Things improved after the break, with Duenas moved to right-back to replaced Van Rankin and Raul Gudino coming on for the nervous-looking Lajud.
3. Tepid response from Monterrey crowd
There are regular calls for Mexico to play more games in outside of Mexico City, where the fans rarely get to see the national team. And most of those debates at some point mention how good Monterrey fans are at supporting local Liga MX teams Tigres and Rayados.
This was the first time the Mexican national team had played a friendly inside Mexico but outside the capital in almost three years. And the result was mixed. Tickets were sold at $23 USD and up at the ticket office — expensive for a game in Mexico — but outside the stadium scalpers were offering them for below that price. That’s never a good sign.
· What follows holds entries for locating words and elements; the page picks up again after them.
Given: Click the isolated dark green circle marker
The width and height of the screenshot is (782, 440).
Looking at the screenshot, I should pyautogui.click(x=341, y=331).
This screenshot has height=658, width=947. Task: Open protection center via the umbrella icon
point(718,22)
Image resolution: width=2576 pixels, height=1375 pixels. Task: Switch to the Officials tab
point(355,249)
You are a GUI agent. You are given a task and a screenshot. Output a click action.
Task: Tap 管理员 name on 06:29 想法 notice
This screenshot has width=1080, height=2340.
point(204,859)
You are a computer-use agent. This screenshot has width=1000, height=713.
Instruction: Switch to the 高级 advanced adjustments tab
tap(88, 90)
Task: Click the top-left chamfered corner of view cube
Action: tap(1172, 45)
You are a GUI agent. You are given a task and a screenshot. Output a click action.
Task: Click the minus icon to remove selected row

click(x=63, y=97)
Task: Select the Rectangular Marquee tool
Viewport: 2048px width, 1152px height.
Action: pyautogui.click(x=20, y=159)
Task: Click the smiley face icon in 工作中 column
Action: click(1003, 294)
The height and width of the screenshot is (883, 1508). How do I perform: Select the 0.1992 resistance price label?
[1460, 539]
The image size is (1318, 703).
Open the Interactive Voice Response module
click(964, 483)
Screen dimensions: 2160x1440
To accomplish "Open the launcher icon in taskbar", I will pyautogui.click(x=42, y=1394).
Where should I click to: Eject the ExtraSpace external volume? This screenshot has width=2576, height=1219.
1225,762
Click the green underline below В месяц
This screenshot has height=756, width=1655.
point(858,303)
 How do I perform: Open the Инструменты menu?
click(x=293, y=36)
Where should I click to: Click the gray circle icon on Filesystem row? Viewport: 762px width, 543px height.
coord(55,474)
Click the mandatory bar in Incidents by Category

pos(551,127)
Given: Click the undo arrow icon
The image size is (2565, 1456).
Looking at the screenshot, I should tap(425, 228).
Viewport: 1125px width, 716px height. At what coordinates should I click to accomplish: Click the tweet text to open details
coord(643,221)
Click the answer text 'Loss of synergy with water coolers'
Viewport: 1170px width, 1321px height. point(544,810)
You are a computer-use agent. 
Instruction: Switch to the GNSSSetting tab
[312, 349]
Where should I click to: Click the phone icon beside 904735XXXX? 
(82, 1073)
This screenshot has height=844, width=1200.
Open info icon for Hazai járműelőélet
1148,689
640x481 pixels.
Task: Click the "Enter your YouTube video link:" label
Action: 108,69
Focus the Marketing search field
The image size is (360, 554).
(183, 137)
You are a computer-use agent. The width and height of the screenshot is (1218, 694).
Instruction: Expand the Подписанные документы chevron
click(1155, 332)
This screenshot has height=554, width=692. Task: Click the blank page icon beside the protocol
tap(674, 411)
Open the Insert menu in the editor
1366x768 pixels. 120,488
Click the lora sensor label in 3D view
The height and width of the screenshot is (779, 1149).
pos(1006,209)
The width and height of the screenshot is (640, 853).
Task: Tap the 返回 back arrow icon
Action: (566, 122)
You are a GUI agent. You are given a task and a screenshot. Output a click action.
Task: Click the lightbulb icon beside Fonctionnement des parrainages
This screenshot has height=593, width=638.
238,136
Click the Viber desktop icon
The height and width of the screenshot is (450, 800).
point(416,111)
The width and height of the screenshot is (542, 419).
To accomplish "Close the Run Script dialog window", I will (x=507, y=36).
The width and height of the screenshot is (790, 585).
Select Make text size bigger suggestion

The atmosphere outside the stadium beforehand was flat, but that may have been expected given the squad is both shorn of a full-time manager and without Europe-based stars like Javier Hernandez, Andres Guardado and Guillermo Ochoa. On top of that, the memory of Mexico going out of the World Cup at the round-of-16 stage once again is still fresh. There was no training session in Monterrey ahead of the game, with the team staying in their Mexico City base until Wednesday afternoon. It was also very much a Tigres crowd, with the club promoting the game in the club’s home stadium and Rayados staying out of the promotion.
But when the game got underway, the crowd started to warm up. The “wave,” which legend states originated in this stadium, started to do laps, and “Cielito Lindo” rang out and the majority of the seats were occupied.
All in all, the FMF would’ve seen little to convince them that playing more friendlies in Mexico is better than in the comfort of the United States.